_WHAT YOU NEED TO DO:_ Below are records; count how many of their lines contain the string "from", and give only that number.
(SUPPLIED INFORMATION begins)
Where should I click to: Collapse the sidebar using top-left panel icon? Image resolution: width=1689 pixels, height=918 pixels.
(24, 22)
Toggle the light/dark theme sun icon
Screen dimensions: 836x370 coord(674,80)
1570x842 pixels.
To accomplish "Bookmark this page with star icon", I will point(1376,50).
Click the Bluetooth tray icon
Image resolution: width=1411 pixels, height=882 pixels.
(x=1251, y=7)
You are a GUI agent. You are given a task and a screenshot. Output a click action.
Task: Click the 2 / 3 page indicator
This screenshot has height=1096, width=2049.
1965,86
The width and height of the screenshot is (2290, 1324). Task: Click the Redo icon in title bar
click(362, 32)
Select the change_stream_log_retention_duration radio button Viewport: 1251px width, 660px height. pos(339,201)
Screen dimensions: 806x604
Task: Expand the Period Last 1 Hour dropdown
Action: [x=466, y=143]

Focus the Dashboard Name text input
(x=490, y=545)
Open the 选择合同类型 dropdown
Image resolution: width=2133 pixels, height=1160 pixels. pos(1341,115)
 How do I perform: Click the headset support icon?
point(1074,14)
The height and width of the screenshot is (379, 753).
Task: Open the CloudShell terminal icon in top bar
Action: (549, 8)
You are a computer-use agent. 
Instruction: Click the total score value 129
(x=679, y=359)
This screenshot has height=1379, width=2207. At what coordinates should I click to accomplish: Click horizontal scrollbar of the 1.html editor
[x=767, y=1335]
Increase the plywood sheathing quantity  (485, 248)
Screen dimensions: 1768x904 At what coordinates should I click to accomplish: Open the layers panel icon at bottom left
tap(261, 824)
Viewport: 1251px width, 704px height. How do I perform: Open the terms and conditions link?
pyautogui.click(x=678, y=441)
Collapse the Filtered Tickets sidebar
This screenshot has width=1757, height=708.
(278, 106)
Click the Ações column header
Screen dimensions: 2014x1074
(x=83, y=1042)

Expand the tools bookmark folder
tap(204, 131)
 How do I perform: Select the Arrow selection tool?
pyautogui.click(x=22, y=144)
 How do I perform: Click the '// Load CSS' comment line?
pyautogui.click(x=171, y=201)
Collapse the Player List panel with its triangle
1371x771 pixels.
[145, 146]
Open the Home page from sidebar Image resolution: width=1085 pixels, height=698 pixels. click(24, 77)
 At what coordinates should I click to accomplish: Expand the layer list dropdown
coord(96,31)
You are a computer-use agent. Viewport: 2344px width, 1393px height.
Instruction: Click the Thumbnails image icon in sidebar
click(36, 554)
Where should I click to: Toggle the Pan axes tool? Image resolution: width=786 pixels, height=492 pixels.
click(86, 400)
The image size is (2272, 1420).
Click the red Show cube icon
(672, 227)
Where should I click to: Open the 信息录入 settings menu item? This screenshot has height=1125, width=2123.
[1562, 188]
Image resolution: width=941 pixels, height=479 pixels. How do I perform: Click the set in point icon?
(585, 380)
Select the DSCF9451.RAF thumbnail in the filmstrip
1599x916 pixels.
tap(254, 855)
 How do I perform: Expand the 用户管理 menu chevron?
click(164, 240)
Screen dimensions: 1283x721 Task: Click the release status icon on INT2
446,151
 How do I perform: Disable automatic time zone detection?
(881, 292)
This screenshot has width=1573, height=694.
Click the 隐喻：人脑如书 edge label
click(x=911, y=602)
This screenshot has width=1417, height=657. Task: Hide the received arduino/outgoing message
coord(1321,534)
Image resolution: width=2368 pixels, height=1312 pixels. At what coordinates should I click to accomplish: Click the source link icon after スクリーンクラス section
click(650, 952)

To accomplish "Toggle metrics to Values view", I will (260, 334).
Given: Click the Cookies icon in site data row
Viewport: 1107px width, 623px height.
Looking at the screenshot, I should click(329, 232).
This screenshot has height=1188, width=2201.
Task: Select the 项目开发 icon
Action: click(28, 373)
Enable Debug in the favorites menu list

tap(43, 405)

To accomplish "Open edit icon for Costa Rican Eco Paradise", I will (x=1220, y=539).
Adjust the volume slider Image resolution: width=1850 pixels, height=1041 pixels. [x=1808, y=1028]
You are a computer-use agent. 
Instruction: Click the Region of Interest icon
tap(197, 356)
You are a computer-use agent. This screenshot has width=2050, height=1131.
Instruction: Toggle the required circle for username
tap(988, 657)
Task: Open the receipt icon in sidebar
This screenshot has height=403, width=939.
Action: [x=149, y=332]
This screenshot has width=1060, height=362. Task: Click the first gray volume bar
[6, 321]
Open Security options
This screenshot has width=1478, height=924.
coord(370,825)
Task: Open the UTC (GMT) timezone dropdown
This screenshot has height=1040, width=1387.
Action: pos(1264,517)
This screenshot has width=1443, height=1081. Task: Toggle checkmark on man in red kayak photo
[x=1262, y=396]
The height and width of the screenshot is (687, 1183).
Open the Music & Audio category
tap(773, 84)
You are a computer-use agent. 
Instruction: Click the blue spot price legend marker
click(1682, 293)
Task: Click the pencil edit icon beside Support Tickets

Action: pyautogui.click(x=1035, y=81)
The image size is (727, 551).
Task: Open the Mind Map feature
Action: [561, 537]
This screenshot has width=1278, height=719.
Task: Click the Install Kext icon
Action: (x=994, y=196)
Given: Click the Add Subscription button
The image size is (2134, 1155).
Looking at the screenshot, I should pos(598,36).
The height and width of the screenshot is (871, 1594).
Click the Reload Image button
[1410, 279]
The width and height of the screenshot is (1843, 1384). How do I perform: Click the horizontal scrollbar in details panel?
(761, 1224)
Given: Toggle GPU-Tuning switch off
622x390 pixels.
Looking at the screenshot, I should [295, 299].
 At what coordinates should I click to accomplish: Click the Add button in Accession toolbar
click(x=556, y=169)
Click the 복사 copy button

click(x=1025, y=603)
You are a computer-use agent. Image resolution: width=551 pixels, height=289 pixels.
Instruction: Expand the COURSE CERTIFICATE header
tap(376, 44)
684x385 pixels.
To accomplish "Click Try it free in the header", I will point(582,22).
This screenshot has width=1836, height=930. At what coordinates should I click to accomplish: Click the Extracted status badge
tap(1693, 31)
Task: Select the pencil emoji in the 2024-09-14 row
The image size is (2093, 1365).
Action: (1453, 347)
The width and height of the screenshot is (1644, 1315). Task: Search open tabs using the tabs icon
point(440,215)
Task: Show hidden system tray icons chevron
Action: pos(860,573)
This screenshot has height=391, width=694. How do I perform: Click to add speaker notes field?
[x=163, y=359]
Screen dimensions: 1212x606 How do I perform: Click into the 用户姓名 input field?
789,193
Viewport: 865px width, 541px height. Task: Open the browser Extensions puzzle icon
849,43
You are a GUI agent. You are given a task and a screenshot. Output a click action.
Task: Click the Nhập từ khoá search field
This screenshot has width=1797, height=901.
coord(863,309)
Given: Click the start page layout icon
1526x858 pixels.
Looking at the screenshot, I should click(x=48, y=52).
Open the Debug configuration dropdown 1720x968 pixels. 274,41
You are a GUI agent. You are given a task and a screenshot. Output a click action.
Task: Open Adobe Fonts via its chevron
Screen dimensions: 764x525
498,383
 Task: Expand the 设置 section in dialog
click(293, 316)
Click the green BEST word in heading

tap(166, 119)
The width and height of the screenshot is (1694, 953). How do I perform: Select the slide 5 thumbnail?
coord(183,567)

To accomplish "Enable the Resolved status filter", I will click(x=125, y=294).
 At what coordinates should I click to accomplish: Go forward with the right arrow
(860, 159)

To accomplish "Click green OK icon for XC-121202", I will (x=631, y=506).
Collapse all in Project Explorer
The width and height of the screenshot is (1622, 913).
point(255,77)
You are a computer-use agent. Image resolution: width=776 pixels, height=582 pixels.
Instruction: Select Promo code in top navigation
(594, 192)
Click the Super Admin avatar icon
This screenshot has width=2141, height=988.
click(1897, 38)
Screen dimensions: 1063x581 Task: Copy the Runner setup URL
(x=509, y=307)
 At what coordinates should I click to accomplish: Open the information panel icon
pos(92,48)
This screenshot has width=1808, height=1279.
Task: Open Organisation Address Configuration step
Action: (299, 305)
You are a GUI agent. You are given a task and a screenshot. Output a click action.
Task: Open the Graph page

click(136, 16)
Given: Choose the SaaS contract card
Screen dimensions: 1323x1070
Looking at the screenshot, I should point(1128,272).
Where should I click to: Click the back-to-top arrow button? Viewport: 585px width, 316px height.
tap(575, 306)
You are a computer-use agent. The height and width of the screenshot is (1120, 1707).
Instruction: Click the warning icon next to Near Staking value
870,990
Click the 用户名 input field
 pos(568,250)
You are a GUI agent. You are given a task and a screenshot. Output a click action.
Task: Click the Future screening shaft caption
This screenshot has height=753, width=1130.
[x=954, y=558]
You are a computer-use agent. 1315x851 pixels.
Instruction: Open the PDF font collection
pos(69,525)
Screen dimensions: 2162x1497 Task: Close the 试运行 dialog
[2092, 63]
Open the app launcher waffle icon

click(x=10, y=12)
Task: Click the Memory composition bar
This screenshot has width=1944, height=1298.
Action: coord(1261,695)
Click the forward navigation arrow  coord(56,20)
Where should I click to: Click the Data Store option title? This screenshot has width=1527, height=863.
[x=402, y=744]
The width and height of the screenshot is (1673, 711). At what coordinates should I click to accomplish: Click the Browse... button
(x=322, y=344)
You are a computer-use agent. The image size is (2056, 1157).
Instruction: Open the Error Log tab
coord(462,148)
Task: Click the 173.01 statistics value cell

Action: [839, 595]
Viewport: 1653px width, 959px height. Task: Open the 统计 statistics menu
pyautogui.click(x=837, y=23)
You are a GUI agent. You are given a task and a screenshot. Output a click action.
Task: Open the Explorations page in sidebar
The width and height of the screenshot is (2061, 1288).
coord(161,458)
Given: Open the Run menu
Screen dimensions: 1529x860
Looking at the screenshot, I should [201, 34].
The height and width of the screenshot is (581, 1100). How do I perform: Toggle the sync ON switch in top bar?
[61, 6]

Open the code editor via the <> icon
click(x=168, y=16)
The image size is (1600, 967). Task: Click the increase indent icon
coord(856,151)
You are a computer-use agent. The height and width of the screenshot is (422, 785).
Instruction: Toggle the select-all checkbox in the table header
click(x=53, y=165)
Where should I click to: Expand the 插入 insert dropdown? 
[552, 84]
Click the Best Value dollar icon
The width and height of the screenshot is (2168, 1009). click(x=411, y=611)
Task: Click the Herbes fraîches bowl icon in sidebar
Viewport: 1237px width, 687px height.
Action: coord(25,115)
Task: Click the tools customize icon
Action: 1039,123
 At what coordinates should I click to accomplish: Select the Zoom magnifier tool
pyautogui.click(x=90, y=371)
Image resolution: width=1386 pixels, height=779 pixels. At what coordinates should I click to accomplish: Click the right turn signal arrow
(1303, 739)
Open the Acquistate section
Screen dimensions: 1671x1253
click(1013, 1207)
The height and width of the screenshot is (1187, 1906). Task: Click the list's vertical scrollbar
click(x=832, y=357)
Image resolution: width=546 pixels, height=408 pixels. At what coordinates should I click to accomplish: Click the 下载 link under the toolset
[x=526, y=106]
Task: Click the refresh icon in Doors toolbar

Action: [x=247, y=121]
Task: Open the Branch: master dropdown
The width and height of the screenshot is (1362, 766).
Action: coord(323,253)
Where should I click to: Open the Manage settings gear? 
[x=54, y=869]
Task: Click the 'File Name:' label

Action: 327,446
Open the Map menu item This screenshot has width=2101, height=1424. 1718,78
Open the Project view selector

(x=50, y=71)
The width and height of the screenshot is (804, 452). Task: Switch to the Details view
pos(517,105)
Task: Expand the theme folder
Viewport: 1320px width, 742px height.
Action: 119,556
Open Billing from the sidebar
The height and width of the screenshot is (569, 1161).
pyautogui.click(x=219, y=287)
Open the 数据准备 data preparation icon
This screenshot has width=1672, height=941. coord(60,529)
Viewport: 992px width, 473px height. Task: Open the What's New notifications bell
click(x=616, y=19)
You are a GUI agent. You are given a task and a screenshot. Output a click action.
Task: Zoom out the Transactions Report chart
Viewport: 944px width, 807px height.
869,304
(SUPPLIED INFORMATION ends)
_EXERCISE ANSWER:_ 2